As part of the NIH Director’s Wednesday Afternoon Lecture Series, the Robert S. Gordon Jr. Lecture in Epidemiology recently featured a talk by Kristine Yaffe, M.D., titled “Epidemiology of Cognitive Aging: Why Observational Studies Still Matter.” Watch a recording of the presentation here: https://videocast.nih.gov/watch=41237.
About the Lecture
Observational studies have contributed to groundbreaking findings on the role of modifiable risk factors for cognitive aging, including cardiovascular risk factors, sleep, and traumatic brain injury. Drawing from a multidisciplinary perspective, Dr. Yaffe highlights how epidemiological studies can advance the field by generating hypotheses, applying innovative methods across the life course, and investigating populations often not included in trials.
About Dr. Kristine Yaffe
Dr. Yaffe is an internationally recognized expert in the epidemiology of dementia and cognitive aging. She serves as a principal investigator of almost a dozen NIH, U.S. Department of Defense, U.S. Department of Veterans Affairs, and foundation grants, and is the foremost leader in identifying modifiable risk factors for dementia. Dr. Yaffe was the first to determine that potentially 300f dementia risk is preventable.

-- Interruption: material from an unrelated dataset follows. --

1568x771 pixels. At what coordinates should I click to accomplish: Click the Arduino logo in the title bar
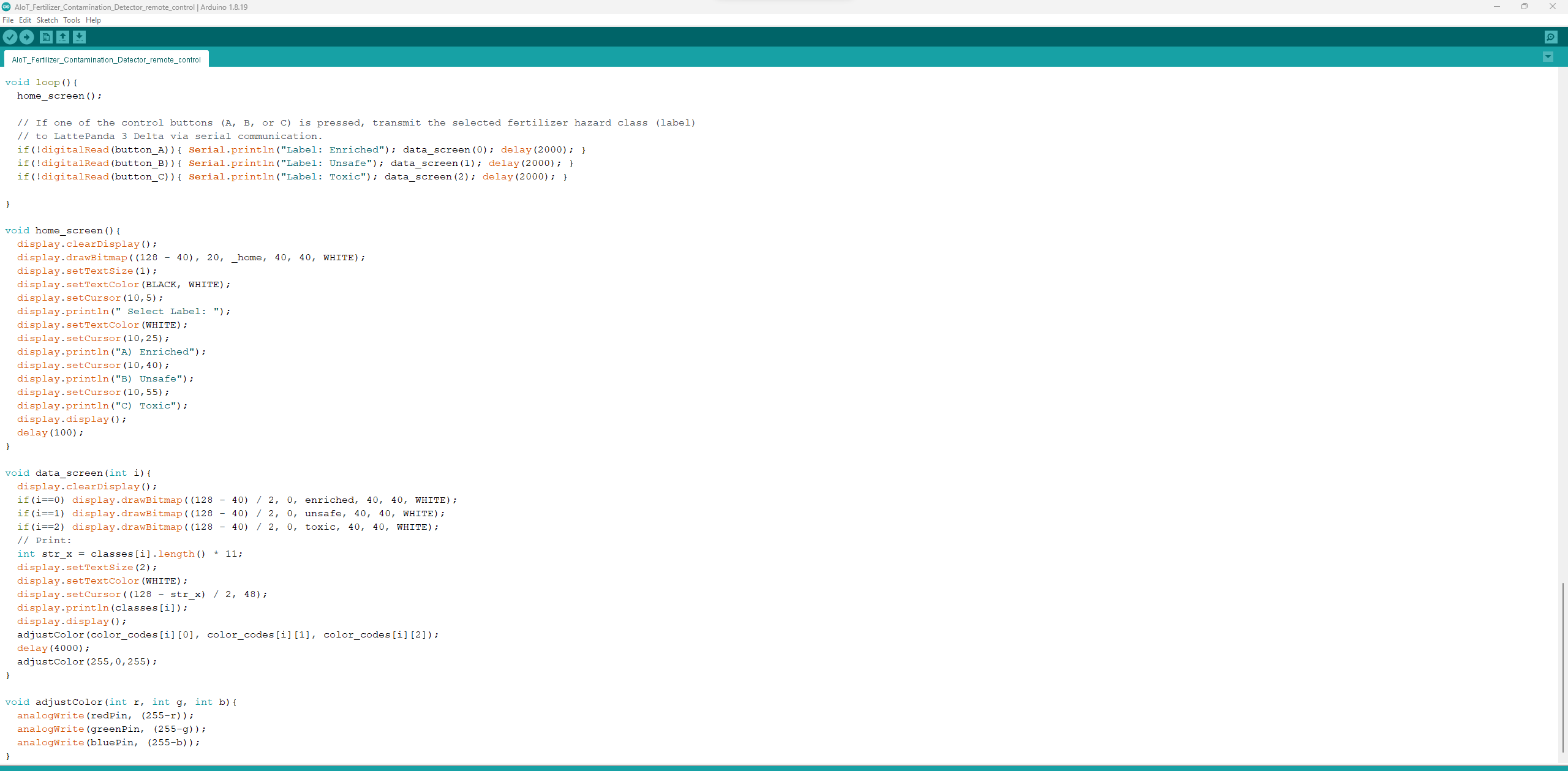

With over 500 peer-reviewed articles dedicated to improving population brain health, her transformative research, bridging neurology, psychiatry, and epidemiology, has formed the cornerstone for dementia prevention trials worldwide. In recognition of her groundbreaking work, Dr. Yaffe has received multiple honors, including the Potamkin Prize for Alzheimer’s Research in 2017 and election to the National Academy of Medicine in 2019.